I caught sight of J across the gym in a big mess of girls who were doing the same jump in, jump out of the game activity we’d seen last week. She was waiting for a turn to play, then something happened and the group broke up, and I saw J run off to retrieve some errant volleyballs. Then I looked over my shoulder and I realized that almost all of her group were gathering together on the other side of the gym with their coach. Crap, what? I looked. Yes, these girls had yellow numbers; yes, here was J’s friend from school. . . . I was confused. J looked like a hanger-on with that other group. Was she lost? I sidled over toward the coach with J’s group of 13-year-olds to eavesdrop. “You’ve all made the team,” he told them. No. No. No. I looked over and there was J, who, after high-fiving a grown-up, came hustling over to rejoin her group near me, where the coach was still talking. She was listening, but she’d missed that crucial first part about how he’d just told everyone else that they’d made the team. The coach told the girls to find their parents and bring them back to him. J turned and saw me right there, and I came over quickly, hoping to clear the confusion and exit before J had a chance to process the situation and start crying in front of everyone. You know, on her birthday. When I told him that my daughter had been practicing in the other area and that she’d missed what he’d been saying, he told us to go speak with the other grown-up that J had just high-fived before hustling over.
I trotted over to ask this other person, who turned out to be an assistant coach, but meanwhile I didn’t want to break it to J that she wasn’t on the team, so I sent her to the bleachers to get her stuff together. It was clear to this nice woman that I thought that J had been cut, but I was wrong. Oh, no. It turns out that they had pulled J over to work with the older girls because she was especially good at volleyball, and she would be joining the more advanced 14-year-old Lightning team! The coaches hadn’t told the 14-year-old girls which specific team they’d be on yet because of course if you were an actual 14-year-old, you were in suspense about making the “A” thunder team or the “B” lightning team. But since J’s a 13-year-old, making 14 Lightning is plenty awesome enough for her. Especially when moments ago I thought that she’d been cut and she thought that we’d screwed up the registration and her age placement was incorrect (which is what she was guessing from the bleachers while I was acting all tense and talking to coaches).

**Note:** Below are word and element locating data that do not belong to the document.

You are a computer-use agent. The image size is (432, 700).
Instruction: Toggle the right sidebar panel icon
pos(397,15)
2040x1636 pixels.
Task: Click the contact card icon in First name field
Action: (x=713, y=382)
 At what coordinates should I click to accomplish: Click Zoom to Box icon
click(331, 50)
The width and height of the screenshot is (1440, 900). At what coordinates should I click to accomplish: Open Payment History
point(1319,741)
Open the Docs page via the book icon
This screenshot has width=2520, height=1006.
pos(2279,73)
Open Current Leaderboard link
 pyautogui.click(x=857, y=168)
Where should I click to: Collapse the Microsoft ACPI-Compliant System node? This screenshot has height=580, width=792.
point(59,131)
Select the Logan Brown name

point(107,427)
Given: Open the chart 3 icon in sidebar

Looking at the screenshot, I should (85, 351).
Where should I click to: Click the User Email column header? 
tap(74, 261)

So: hooray! I feel silly because it honestly hadn’t even occurred to me that this was an option. If I’d actually stayed and watched the try-outs the whole time I probably would have gotten clued in (no guarantees), but again, what the heck do I know about volleyball? After we finally figured it out, J and I walked to the car restraining ourselves among her fellow volleyball people, then hooted with joy as we drove home. She said something about worrying too much, and I vowed that we’d post this quote prominently for her to keep in mind next time.
On the way home we decided to tease Cute W by pretending that the try-out hadn’t gone well, which required me to repeatedly practice saying “She didn’t make the 13 team” without breaking into a wide smile. I insisted that J jump in immediately with the news so that he’d only have that heart-sinking feeling for a second or two. When we walked in we saw M first, who was dying to know, too, of course, and found it pretty annoying that we bypassed her to play the joke on Cute W. But soon enough we all celebrated together and finally ate some birthday waffles.